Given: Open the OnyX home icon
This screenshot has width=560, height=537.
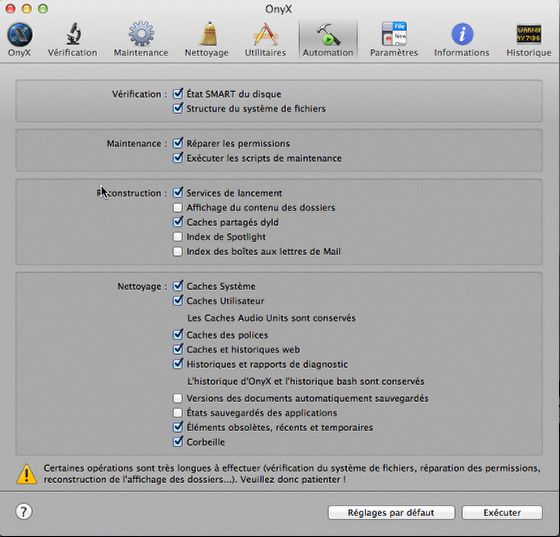Looking at the screenshot, I should [20, 35].
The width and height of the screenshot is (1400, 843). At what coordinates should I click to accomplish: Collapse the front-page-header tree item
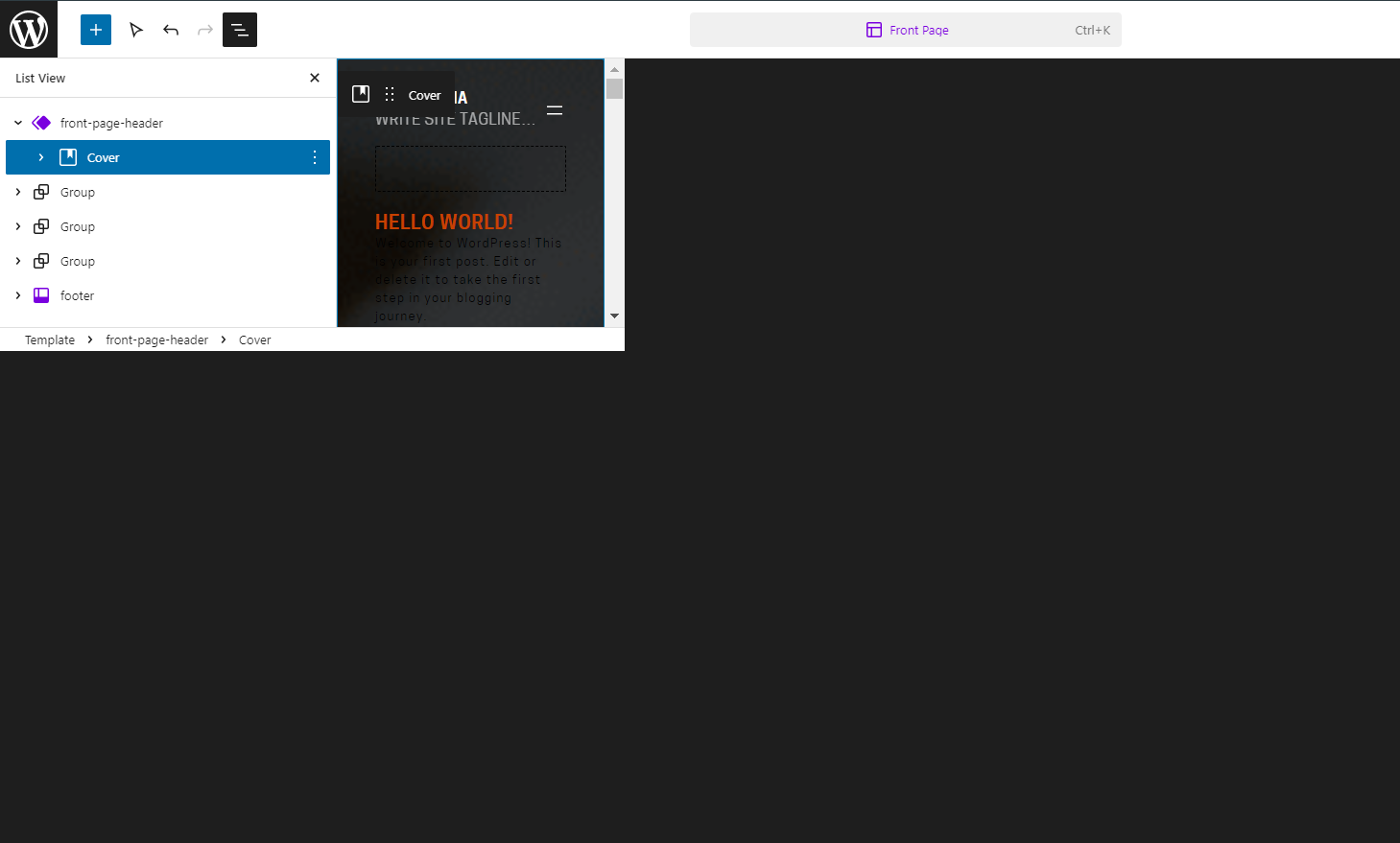17,123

-.-.-

Rewrite all the lines above, swapping "tree item" for "tree node" and changing nothing else. Leave the pictures out.

Given: Open the OnyX home icon
This screenshot has width=560, height=537.
Looking at the screenshot, I should [20, 35].
The width and height of the screenshot is (1400, 843). At what coordinates should I click to accomplish: Collapse the front-page-header tree node
17,123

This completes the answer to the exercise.